* **WHAT THE EXERCISE ASKS**
The answer must consist solely of the lines from the one containing "The height and" through the last line of the records below, repeated exactly, with all pictures omitted.

•••

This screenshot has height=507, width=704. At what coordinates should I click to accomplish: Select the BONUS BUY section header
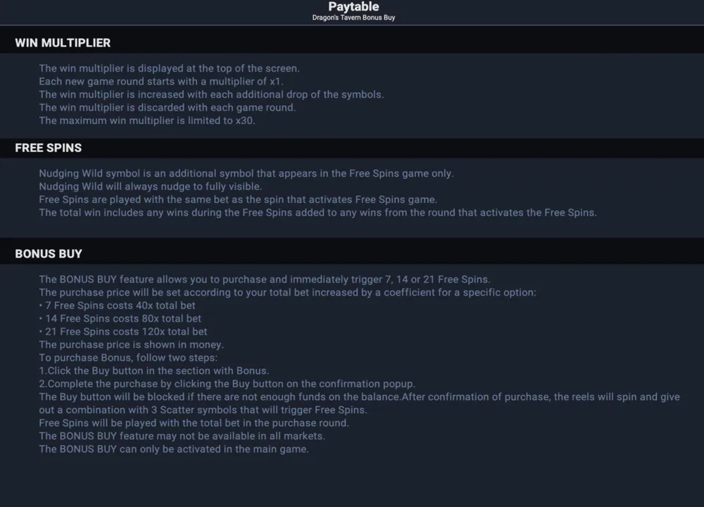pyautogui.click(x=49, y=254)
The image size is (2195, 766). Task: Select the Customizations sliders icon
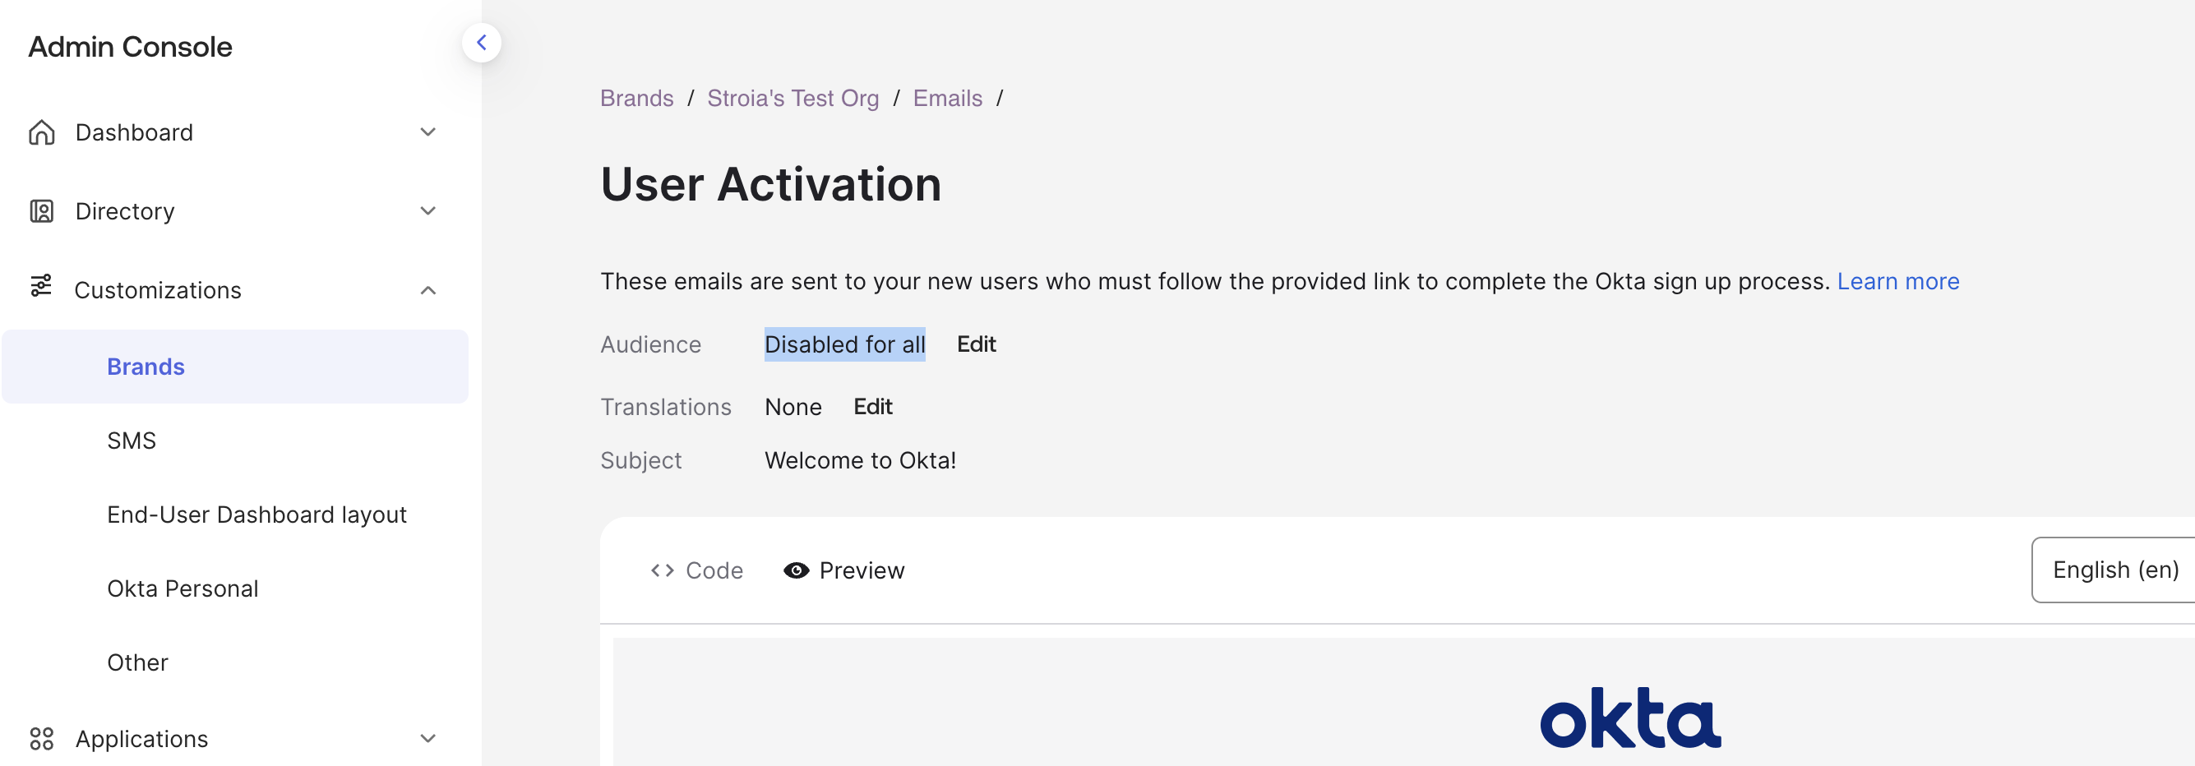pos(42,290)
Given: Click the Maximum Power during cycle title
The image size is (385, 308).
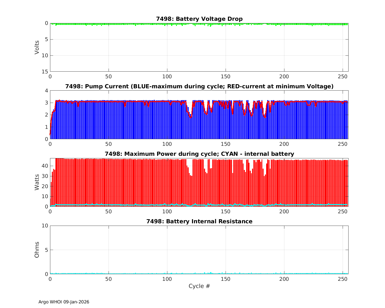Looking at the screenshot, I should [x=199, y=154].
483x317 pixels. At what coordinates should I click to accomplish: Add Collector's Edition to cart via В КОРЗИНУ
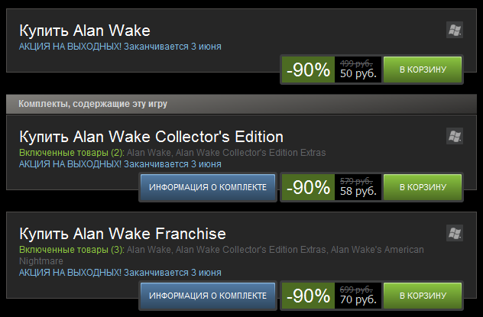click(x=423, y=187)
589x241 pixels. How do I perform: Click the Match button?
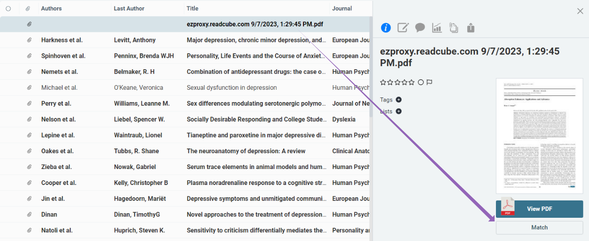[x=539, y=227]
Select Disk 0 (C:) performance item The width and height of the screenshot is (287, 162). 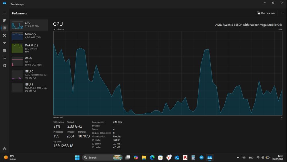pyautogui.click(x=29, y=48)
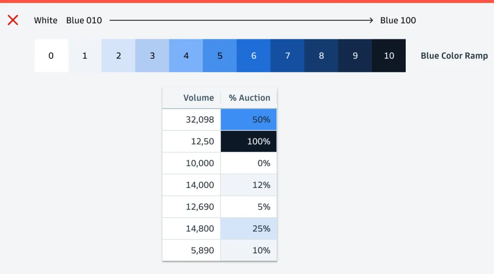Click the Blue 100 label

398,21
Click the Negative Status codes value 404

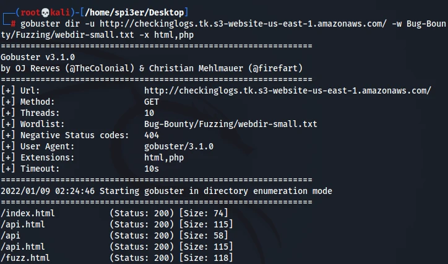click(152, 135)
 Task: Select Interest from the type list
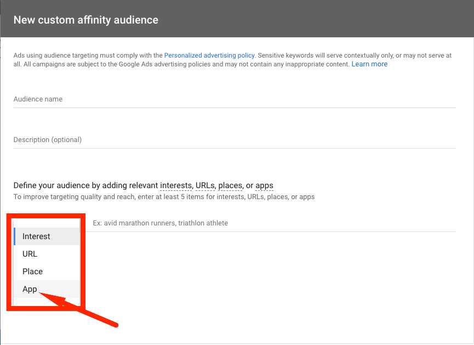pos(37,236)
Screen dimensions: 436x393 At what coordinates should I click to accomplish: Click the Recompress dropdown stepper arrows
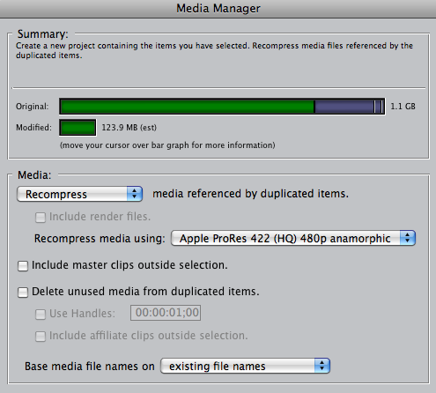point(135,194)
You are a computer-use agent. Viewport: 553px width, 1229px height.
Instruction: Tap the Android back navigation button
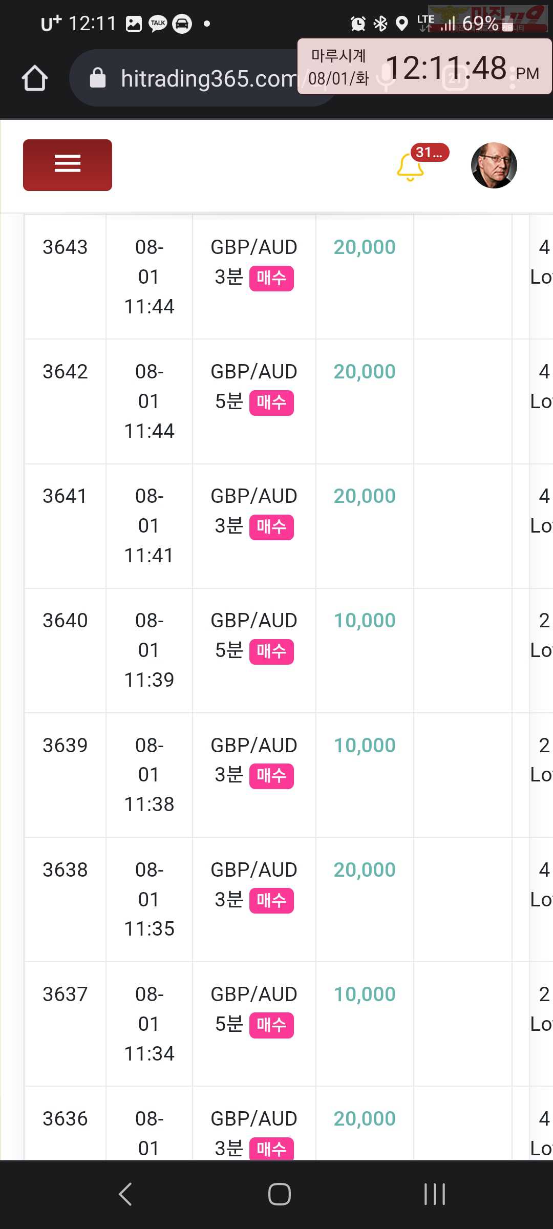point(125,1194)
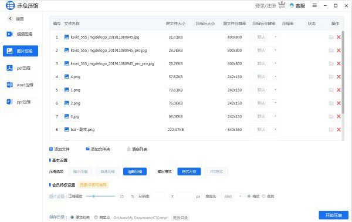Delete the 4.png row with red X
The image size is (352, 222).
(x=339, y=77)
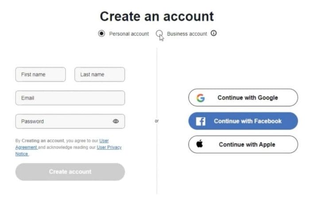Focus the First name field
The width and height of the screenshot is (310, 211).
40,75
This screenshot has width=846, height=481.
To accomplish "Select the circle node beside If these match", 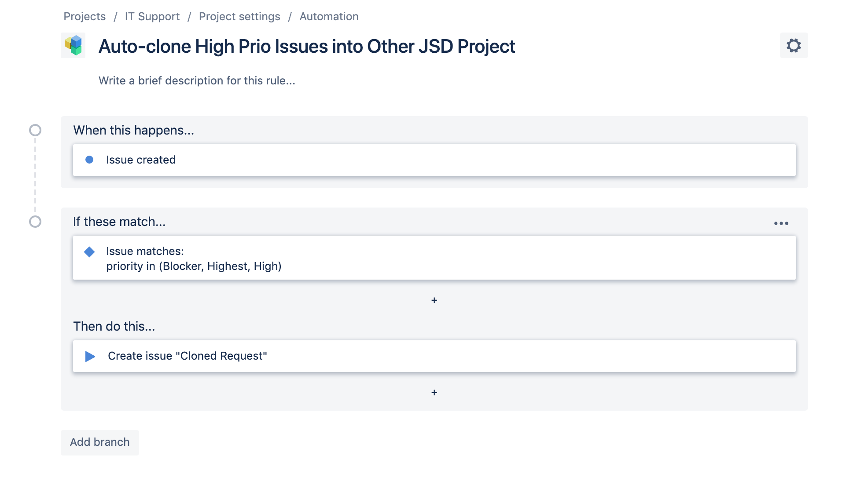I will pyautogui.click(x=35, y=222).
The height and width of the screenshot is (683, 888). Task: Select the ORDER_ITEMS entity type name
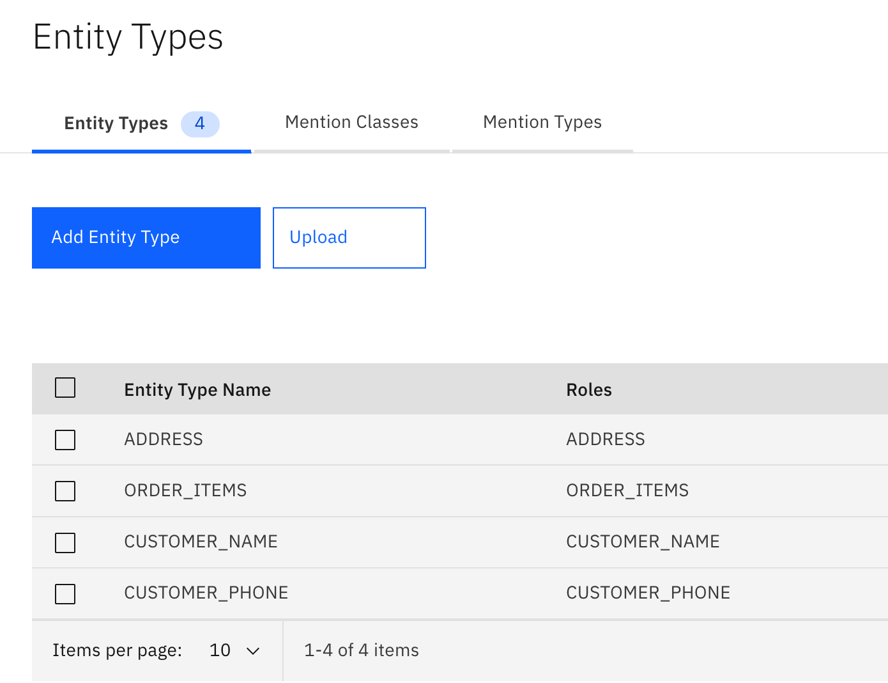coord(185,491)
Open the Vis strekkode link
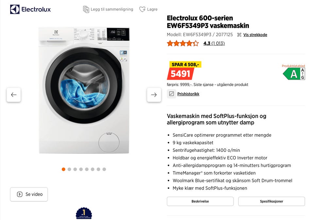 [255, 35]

•••

* **OUTPUT FOR THIS EXERCISE**
The height and width of the screenshot is (683, 888). Task: Select the ORDER_ITEMS entity type name
coord(185,491)
Open the Vis strekkode link
 [255, 35]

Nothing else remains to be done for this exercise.